Немного погодя он и спутник его очутились на краю обрыва. Звезды, покрывшие небо, мигали кое-где на дне обрыва и давали знать, что там вода.
– Дедушка, куда ты ведешь меня?.. Дедушка! касатик! я все сделаю… все сделаю! только ты не топи меня! – замирающим голосом произнес мальчик, припадая к нищему, который все еще держал его коренастою своею рукою.
– Кабы топить тебя была надобность, так бы далеко не вел, – возразил Верстан успокоительно.
Сказав это, он начал спускаться, ощупывая землю концом палки; другая рука его продолжала держать мальчика. По прошествии нескольких минут он уже стучал в низенькую дверь знакомой нам мазанки. Надо полагать, Грачиха была предупреждена касательно такого позднего посещения. Она застучала деревянным засовом и отворила дверь, как только услышала голос нищего. Ей, повидимому, известна также была цель ночной его прогулки: увидя мальчика, она не выказала ни малейшего удивления.
– Слышь, тетка… что, тот, ну, знаешь? здесь он?
– Нетути, спровадила! – отвечала Грачиха.
– Ну и ладно, не пущай его… ну его совсем! – сказал Верстан, толкая мальчика в избу.
Грачиха выглянула за дверь, с минуту постояла на пороге, как бы прислушиваясь к чему-то извне, потом вернулась в сени и плотно задвинула деревянный засов. Из избы слышался уже козлячий голос и дребезжащий хохот слепого Фуфаева. Он поспешил выйти навстречу товарищу. Кроме него, в первой половине избы находились также дядя Мизгирь и Миша; последний сидел в темном углу и с любопытством смотрел на приведенного мальчика, который стоял ни жив ни мертв.

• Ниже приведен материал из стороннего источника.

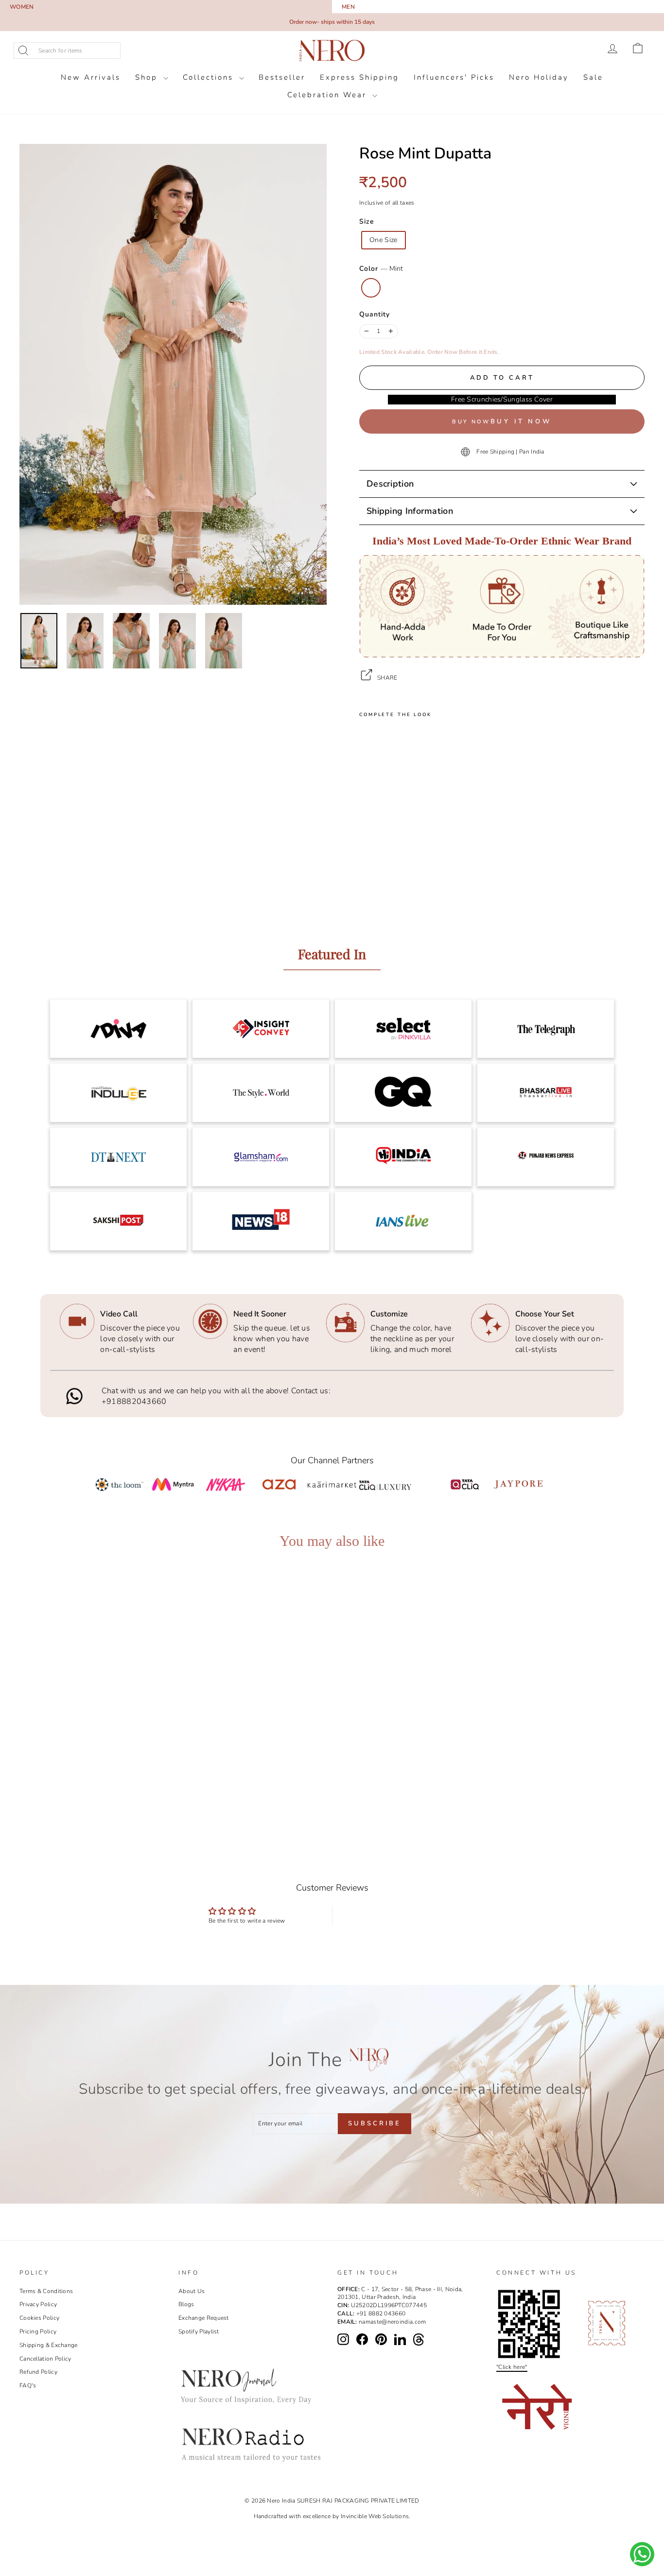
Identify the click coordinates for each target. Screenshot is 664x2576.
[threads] (418, 2339)
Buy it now (521, 421)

– Ну, паренек-то не то чтоб оченно… малый-то невеличек, – и сказал Фуфаев, быстро ощупывая ладонью заплаканное лицо Пети.
– Ничего, годится! – грубо вымолвил Верстан.
– Знамо годится, подрастет!.. – проговорил Мизгирь, осклабляя свои беззубые десны.
– Вестимо, подрастет, – подхватил, смеясь, Фуфаев, – особливо, коли Верстан станет его вытягивать… я чай, уж небось вытянул?
– Такой-то пропастный, кричать было зачал…
– Это с радости, что тебя увидал! Слышь, малый: «на то, скажи, мол, дедушка, и голос дан человеку, чтобы кричать на радостях!» А то как же? Ничего, точно: невеличек паренек; и то надо сказать: цена ему невеличка; будь он с мизинец, и то своей цены стоит. Ну, паренек, ступай! – примолвил, посмеиваясь, Фуфаев, – нечего тебя много ощупывать: даровому коню в зубы не смотрят.
– Только у меня, смотри ты, смирен будь! – перебил Верстан, пропустив мимо ушей замечания товарища и обращаясь к Пете, который, казалось, замер на своем месте, – я шутить не люблю.